Siempre me ha llamado la atención que a menudo se generalice y se conviertan en costumbres, en tradición o en norma, hechos o acontecimientos que tuvieron su lugar y su momento. "Cuando éramos pequeños solíamos ir a la playa de La Pineda", por ejemplo, y resulta que a la playa de La Pineda fuimos un año que mis tíos tuvieron un apartamento durante quince días y no toda mi infancia.
También me resultan curiosos aquellos comentarios en los que una experiencia particular con la justicia, con el ayuntamiento, con la seguridad social o con diferentes instituciones sientan precedente y mi caso, mi relación tiene que ser la misma o está mal. "Yo no quería pagar la cuota de la VISA. Fui a la sucursal y se lo planté al director y no me la han vuelto a cobrar". Con ello te están diciendo: si tú pagas, es o porque eres tonto o porque quieres. Quizá sea eso.

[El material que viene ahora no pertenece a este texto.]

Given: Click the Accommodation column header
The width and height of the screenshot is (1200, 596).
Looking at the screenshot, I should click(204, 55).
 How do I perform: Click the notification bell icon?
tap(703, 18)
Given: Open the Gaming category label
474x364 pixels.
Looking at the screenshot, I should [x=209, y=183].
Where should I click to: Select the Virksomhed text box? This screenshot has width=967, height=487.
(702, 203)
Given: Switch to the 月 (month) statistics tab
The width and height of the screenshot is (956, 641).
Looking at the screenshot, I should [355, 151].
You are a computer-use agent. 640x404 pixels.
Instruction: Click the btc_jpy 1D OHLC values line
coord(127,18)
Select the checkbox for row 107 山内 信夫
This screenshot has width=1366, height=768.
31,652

Ya no entro en aquellas otras ocasiones en las que, simple y llanamente, un mismo acto, un mismo hecho se ve totalmente diferente. Por ejemplo, para mí trabajar en un mismo servicio durante 14 años no vale lo mismo que para otra persona: para unos esos 14 años les valen 6'81 y para mí, 1'33.
No obstante, lo que más me hace sonreir es oir a mi madre decir que "habrá pueblos en España en los que se hagan actividades, pero nena, como en este, pocos". En fin.

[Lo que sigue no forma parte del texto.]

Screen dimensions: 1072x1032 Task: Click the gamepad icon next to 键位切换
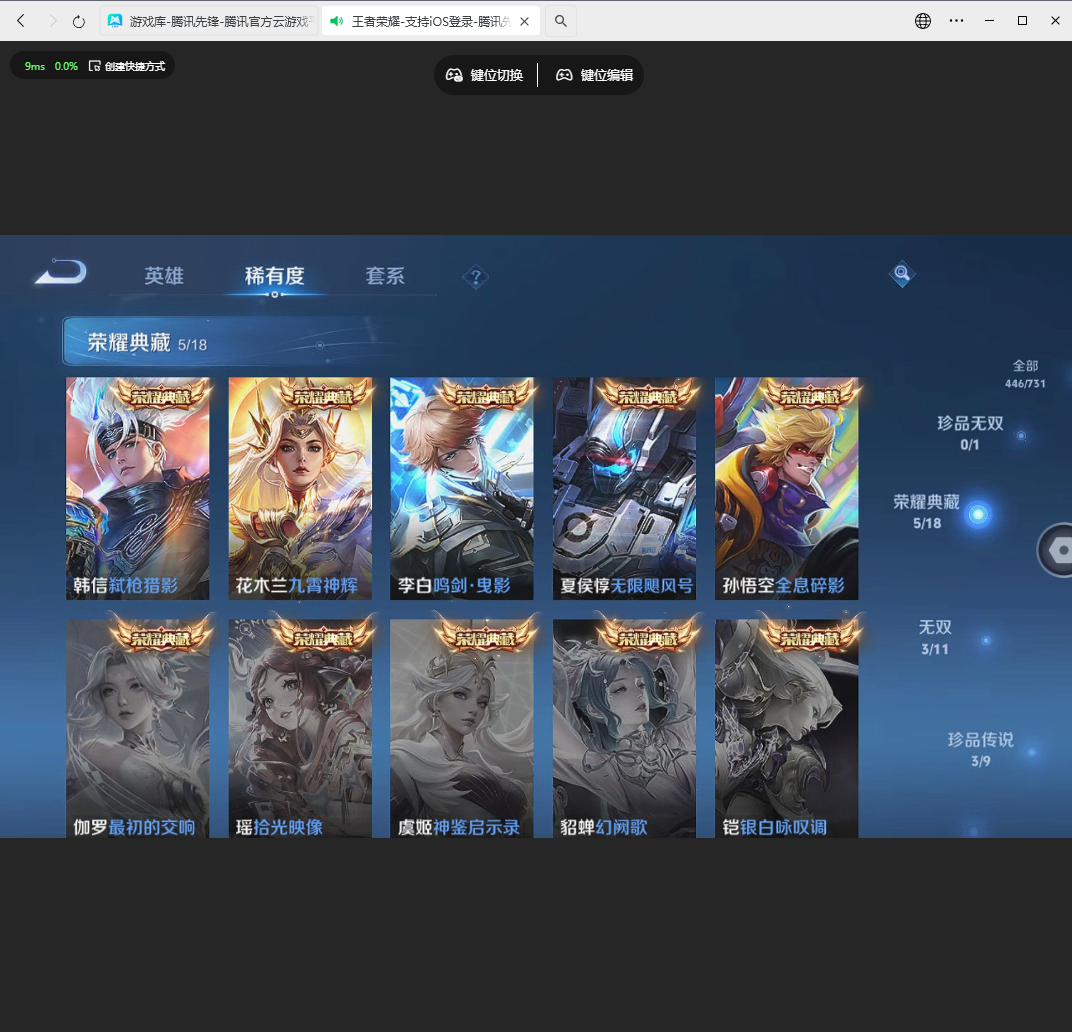(x=456, y=74)
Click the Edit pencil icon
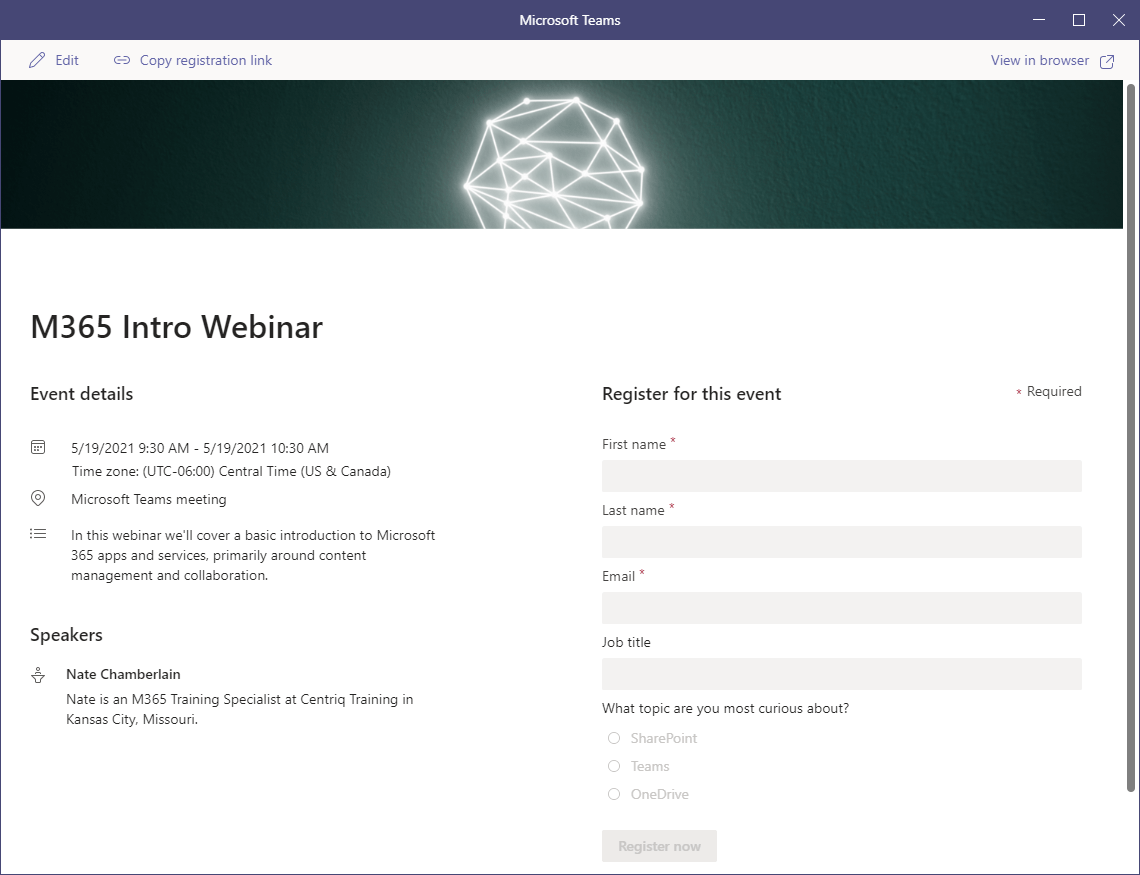This screenshot has width=1140, height=875. [37, 60]
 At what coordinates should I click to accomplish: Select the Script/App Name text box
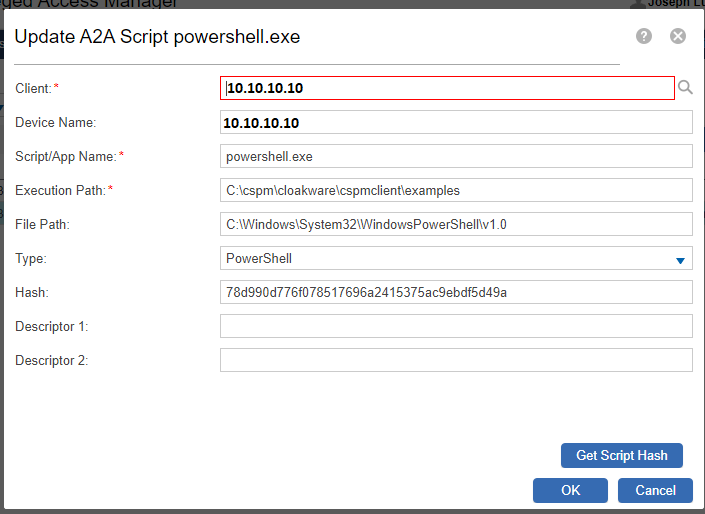click(x=456, y=156)
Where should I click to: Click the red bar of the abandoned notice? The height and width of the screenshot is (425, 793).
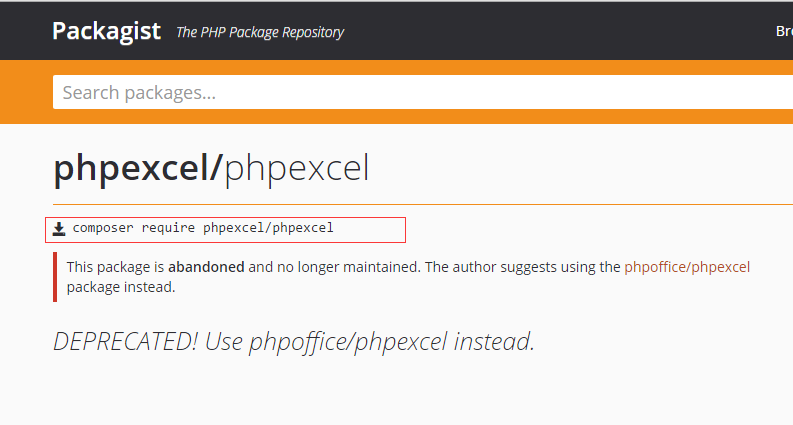(x=55, y=277)
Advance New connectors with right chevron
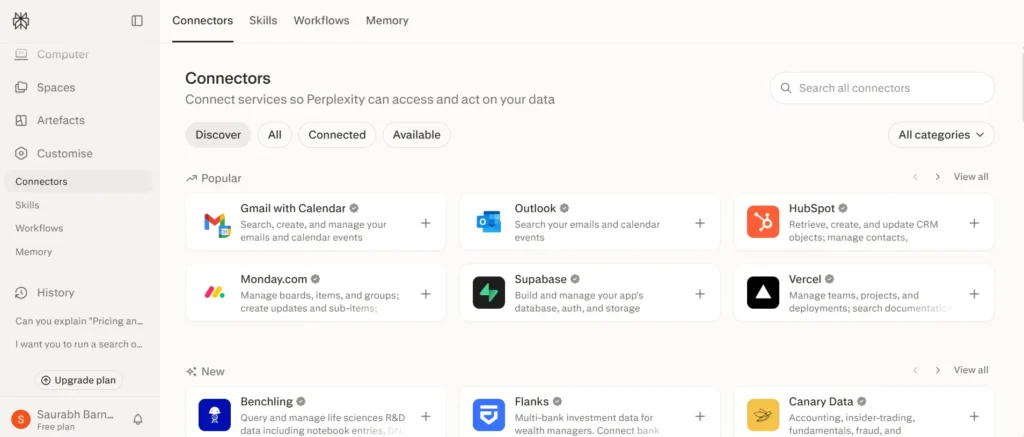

Son eso, una visión diferente de las cosas. Simplemente. Una visión de las cosas, de los días, de los lugares. Como los lugares propicios para el amor. Yo tengo el mío.
Inventario de lugares propicios al amor
Son pocos.
La primavera está muy prestigiada, pero
es mejor el verano.
Y también esas grietas que el otoño
forma al interceder con los domingos
en algunas ciudades
ya de por sí amarillas como plátanos.
El invierno elimina muchos sitios:
quicios de puertas orientadas al norte,
orillas de los ríos,
bancos públicos.
Los contrafuertes exteriores
de las viejas iglesias
dejan a veces huecos
utilizables aunque caiga nieve.
Pero desengañémonos: las bajas
temperaturas y los vientos húmedos
lo dificultan todo.
Las ordenanzas, además, proscriben
la caricia (con exenciones
para determinadas zonas epidérmicas
-sin interés alguno-
en niños, perros y otros animales)
y el «no tocar, peligro de ignominia»
puede leerse en miles de miradas.
¿A dónde huir, entonces?
Por todas partes ojos bizcos,
córneas torturadas,
implacables pupilas,
retinas reticentes,
vigilan, desconfían, amenazan.
Queda quizá el recurso de andar solo,
de vaciar el alma de ternura
y llenarla de hastío e indiferencia,
en este tiempo hostil, propicio al odio.




2 comentarios
Cömo no, ese Angel Gonzalez nacido en Oviedo que tan dentro lleva la grisalia que nos acompaña... como no huir de ella y viajar al sol....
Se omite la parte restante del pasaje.